Geographically, the portfolio is heavily weighted towards North America, with limited exposure to Europe, Asia, and other regions. This concentration can impact diversification, as regional economic shifts may affect performance. While North America has historically been a strong performer, diversifying further geographically could reduce risk and capture growth in emerging markets. Consider whether increasing exposure to underrepresented regions aligns with your investment strategy and risk tolerance.

Risk vs. return

This chart shows the Efficient Frontier, calculated using your current assets with different allocation combinations. It highlights the best balance between risk and return based on historical data. "Efficient" portfolios maximize returns for a given risk or minimize risk for a given return. Portfolios below the curve are less efficient. This is informational and not a recommendation to buy or sell any assets.
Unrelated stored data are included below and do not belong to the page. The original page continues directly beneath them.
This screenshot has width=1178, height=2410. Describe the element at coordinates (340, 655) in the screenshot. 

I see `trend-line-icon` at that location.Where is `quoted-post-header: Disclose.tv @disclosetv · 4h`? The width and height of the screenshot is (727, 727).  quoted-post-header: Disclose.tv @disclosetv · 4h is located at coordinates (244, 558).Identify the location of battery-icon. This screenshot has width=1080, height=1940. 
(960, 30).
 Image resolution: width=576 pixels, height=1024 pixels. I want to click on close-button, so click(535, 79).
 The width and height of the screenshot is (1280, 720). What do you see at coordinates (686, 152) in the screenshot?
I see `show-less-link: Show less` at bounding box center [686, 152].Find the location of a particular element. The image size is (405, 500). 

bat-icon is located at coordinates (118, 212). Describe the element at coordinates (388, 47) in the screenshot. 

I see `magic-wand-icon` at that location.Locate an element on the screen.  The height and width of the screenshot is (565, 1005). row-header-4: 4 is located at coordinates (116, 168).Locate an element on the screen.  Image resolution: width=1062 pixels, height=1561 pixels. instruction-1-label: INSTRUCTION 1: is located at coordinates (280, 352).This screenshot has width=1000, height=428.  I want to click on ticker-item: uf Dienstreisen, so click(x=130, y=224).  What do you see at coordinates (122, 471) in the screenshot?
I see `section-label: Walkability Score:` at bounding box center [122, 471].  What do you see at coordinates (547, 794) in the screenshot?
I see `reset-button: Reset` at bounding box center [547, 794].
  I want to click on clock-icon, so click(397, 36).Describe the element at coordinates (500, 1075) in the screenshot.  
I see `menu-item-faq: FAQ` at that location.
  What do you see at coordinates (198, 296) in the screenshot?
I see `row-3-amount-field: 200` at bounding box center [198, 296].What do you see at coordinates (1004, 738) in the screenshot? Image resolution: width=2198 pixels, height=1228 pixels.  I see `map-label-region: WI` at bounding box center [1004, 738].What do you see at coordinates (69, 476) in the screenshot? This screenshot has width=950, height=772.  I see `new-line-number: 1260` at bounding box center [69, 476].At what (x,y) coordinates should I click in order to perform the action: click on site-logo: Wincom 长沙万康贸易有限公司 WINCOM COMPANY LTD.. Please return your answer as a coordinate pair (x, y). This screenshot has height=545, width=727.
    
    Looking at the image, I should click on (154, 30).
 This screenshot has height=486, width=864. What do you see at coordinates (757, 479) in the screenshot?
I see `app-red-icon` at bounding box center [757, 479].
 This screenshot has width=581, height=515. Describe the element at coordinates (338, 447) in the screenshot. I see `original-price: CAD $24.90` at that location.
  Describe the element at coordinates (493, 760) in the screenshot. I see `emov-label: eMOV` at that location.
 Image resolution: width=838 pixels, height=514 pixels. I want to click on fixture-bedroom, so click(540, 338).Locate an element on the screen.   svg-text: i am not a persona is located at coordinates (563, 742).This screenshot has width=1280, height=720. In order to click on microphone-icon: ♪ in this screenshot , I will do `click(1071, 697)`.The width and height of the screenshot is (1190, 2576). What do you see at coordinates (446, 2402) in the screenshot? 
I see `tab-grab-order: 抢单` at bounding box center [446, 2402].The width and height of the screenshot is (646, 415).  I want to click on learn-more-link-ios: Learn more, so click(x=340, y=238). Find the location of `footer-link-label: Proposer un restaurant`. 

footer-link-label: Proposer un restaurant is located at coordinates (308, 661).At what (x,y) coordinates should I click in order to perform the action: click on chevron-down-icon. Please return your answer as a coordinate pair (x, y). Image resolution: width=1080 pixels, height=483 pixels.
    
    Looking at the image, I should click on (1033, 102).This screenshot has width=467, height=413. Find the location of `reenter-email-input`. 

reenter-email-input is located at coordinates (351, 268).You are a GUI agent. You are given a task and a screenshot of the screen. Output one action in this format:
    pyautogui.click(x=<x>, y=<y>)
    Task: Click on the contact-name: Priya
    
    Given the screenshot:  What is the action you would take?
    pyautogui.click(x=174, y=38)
Click on the colored dots to explore allocations.

The portfolio can be optimized using the Efficient Frontier, which identifies the best possible risk-return ratio. This optimization focuses on reallocating existing assets to maximize returns for a given level of risk. While the current allocation is well-balanced, exploring potential adjustments could enhance efficiency. Consider whether optimizing the portfolio aligns with your financial goals, as changes could improve performance without increasing risk, contributing to a more strategic investment approach.

Dividends Info

  • Direxion Auspice Broad Commodity Strategy ETF 3.30%
  • iShares® 0-3 Month Treasury Bond ETF 5.10%
  • Vanguard Total Stock Market Index Fund ETF Shares 0.90%
  • Vanguard Total International Stock Index Fund ETF Shares 1.70%
  • The Real Estate Select Sector SPDR Fund 2.40%
  • Weighted yield (per year) 1.46%

The portfolio's dividend yield is 1.46%, with contributions from various ETFs. Dividends provide a steady income stream, which can be reinvested for growth or used for income. This yield is moderate and aligns with a cautious risk profile, offering some protection against market volatility. Consider whether the current dividend strategy meets your financial needs, as adjusting the focus on income versus growth could enhance alignment with your investment goals.

Ongoing product costs Info

  • Direxion Auspice Broad Commodity Strategy ETF 0.80%
  • iShares® 0-3 Month Treasury Bond ETF 0.07%
  • WisdomTree Bloomberg U.S. Dollar Bullish Fund 0.50%
  • Vanguard Total Stock Market Index Fund ETF Shares 0.03%
  • Vanguard Total International Stock Index Fund ETF Shares 0.08%
  • The Real Estate Select Sector SPDR Fund 0.09%
  • Weighted costs total (per year) 0.17%

The portfolio's total expense ratio (TER) is 0.17%, which is relatively low and supports better long-term performance by minimizing costs. Lower fees mean more of your investment's returns are retained, enhancing compounding benefits over time. This cost efficiency aligns well with best practices for portfolio management. Regularly reviewing fees and exploring lower-cost alternatives can help maintain cost-effectiveness and improve overall returns, contributing to a more efficient investment strategy.